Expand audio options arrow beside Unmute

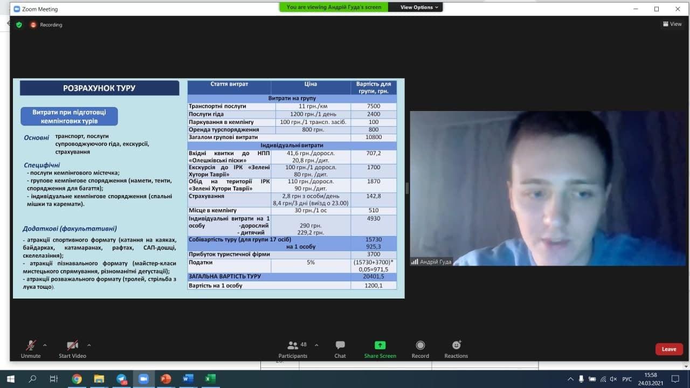(x=45, y=345)
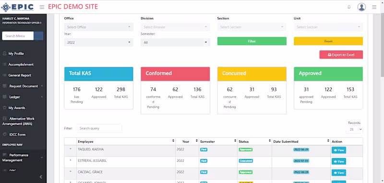Expand row for TAQUED, KAISHA
This screenshot has width=384, height=183.
click(x=71, y=149)
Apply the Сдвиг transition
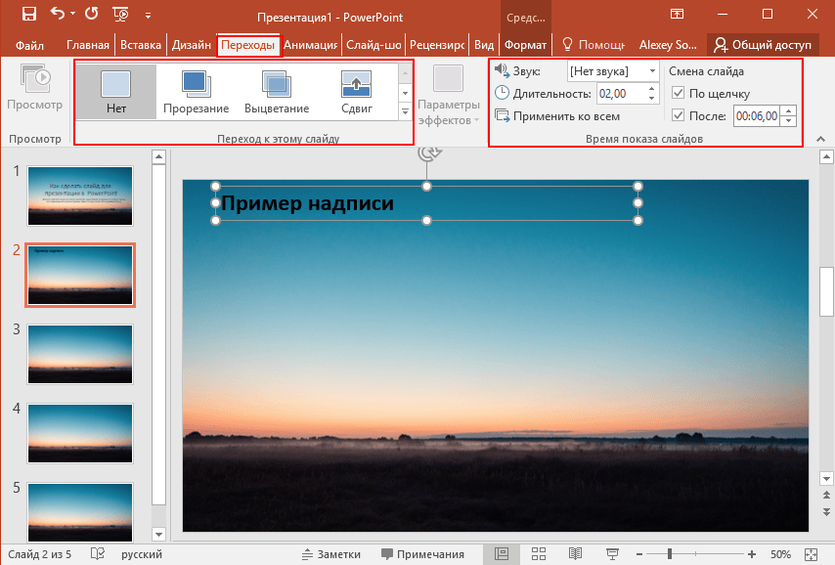 point(356,92)
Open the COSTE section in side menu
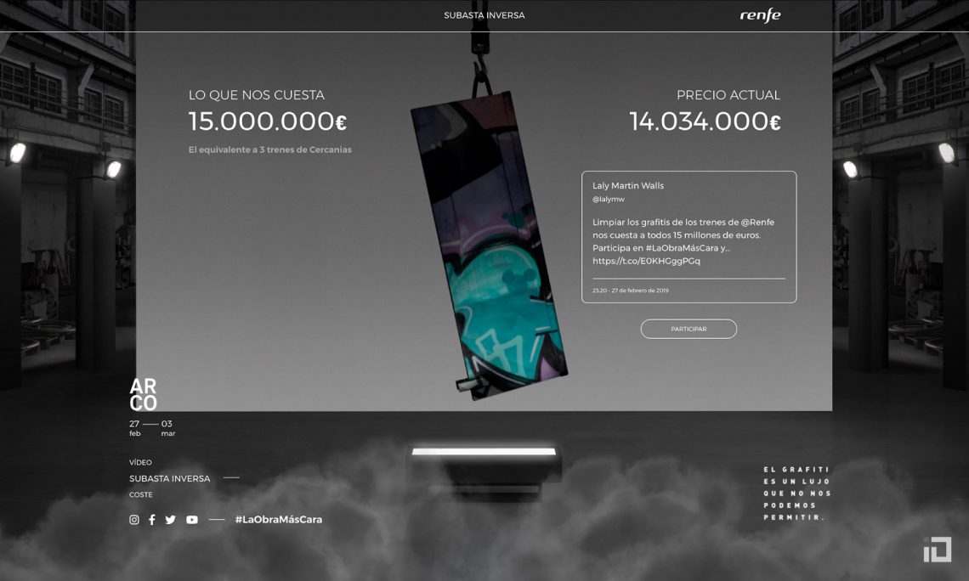969x581 pixels. [x=141, y=494]
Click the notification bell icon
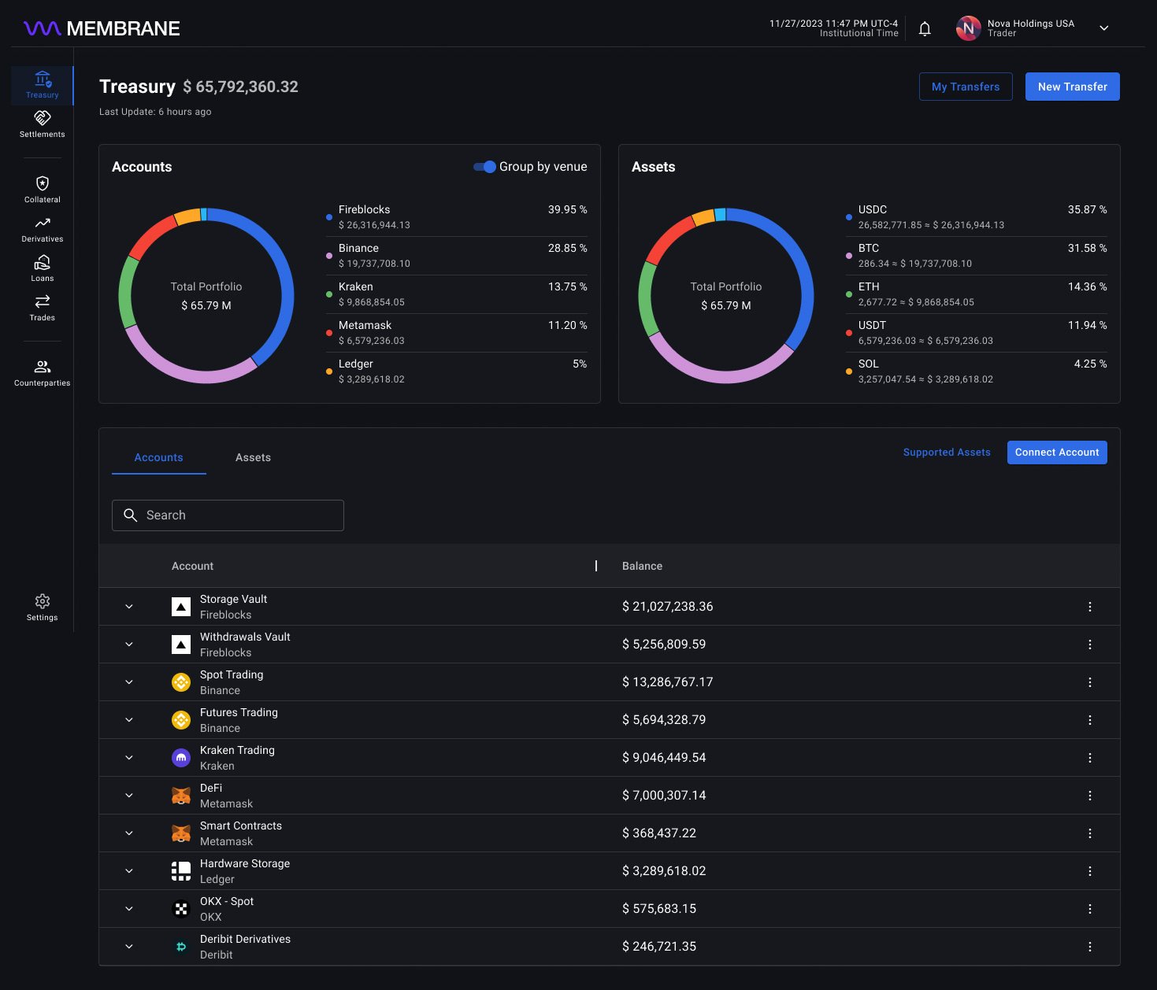Image resolution: width=1157 pixels, height=990 pixels. (x=925, y=28)
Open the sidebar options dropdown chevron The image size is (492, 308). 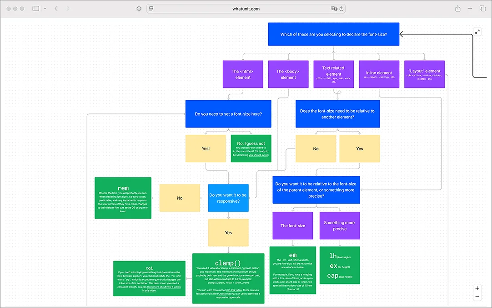[x=45, y=9]
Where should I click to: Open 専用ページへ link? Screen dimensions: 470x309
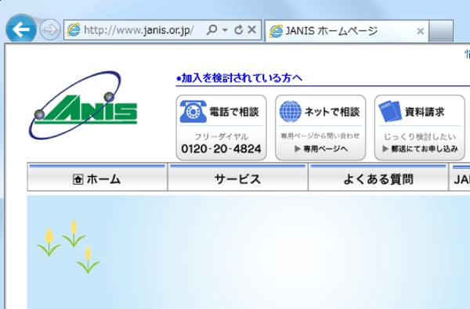[321, 149]
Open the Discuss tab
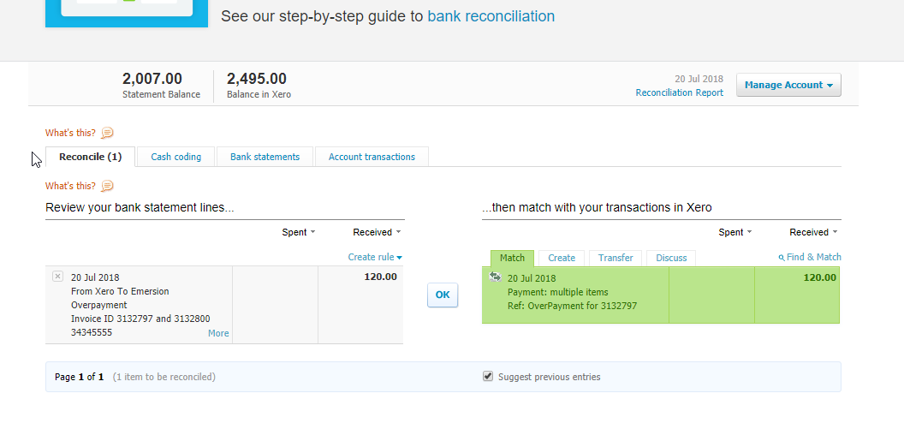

-------

◆ **Directions**
With pictures omitted, restate word for word every line above from the one containing "Where should I" to the end of the entries.

◆ **Solution to the problem**
Where should I click to: Open 専用ページへ link? Screen dimensions: 470x309
[321, 149]
Open the Discuss tab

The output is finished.